Work to be completed:
All the data should be repeated exactly. Any image in it is left out.

Data excerpts:
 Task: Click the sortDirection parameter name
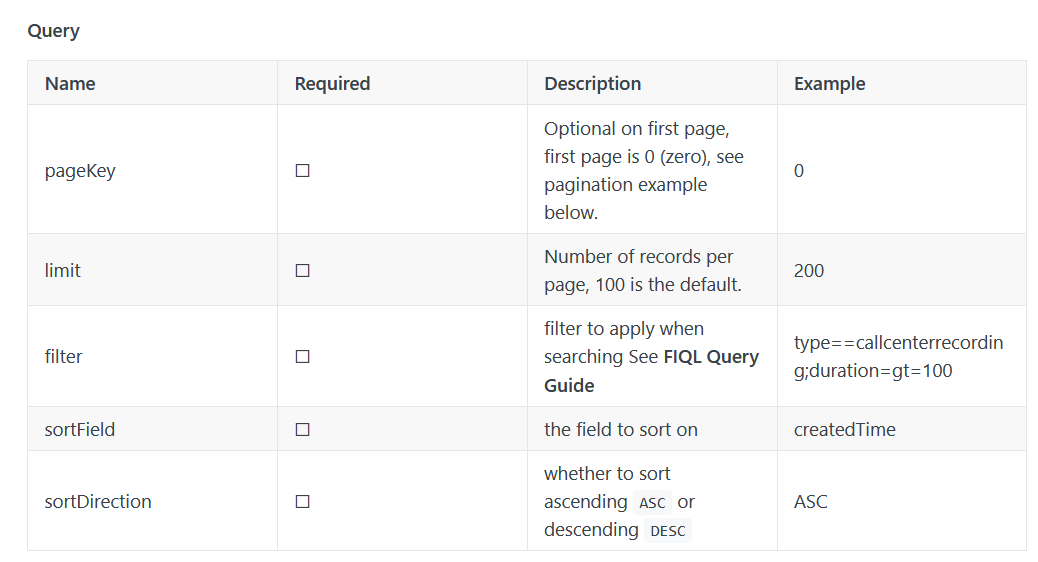(98, 502)
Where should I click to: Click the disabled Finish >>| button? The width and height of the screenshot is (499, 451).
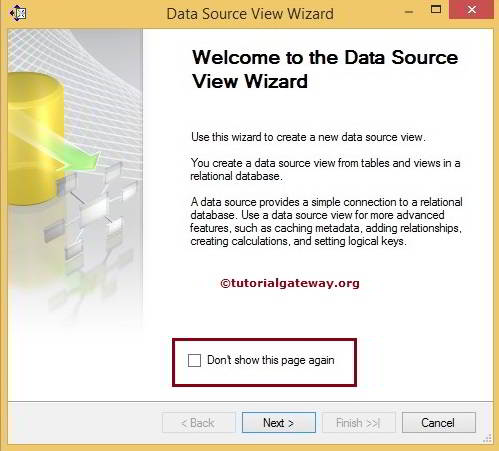(x=359, y=423)
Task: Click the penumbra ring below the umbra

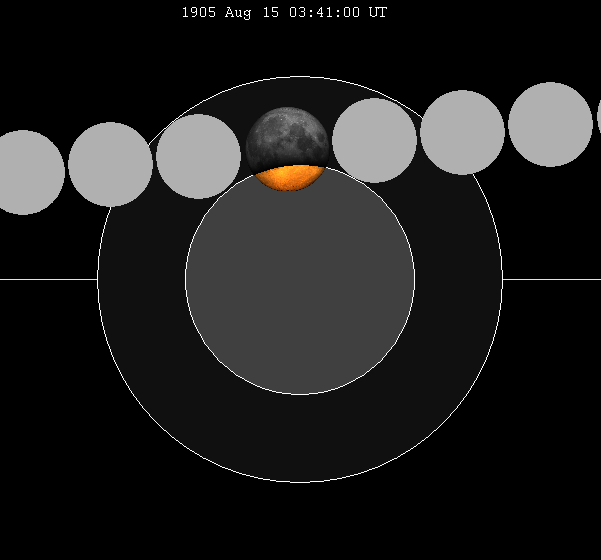Action: pyautogui.click(x=300, y=438)

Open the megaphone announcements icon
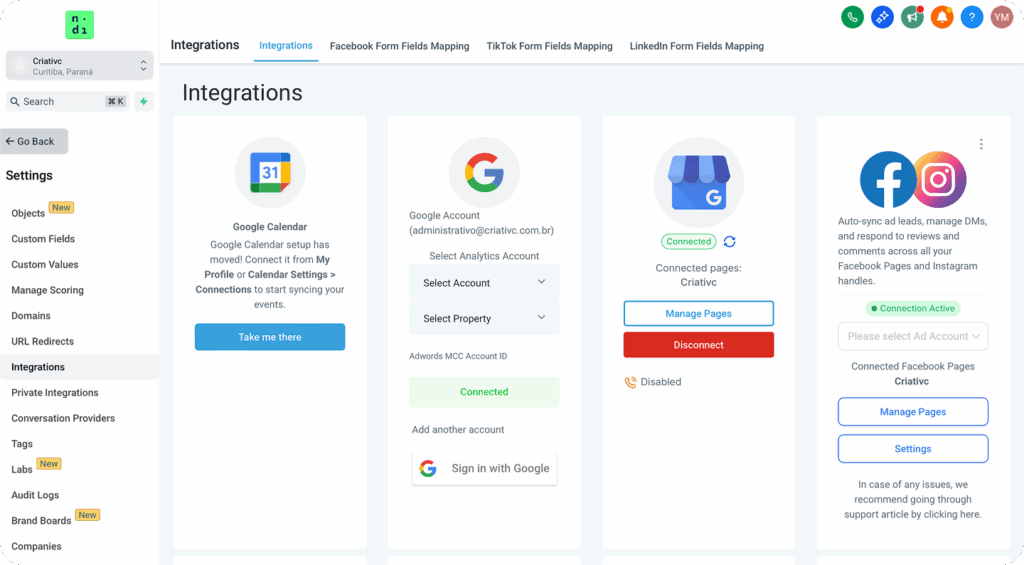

Solution:
 Task: Click the sortDirection parameter name
(98, 502)
Where should I click to: Click the disabled Finish >>| button? The width and height of the screenshot is (499, 451).
(x=359, y=423)
Task: Click the penumbra ring below the umbra

Action: pyautogui.click(x=300, y=438)

Open the megaphone announcements icon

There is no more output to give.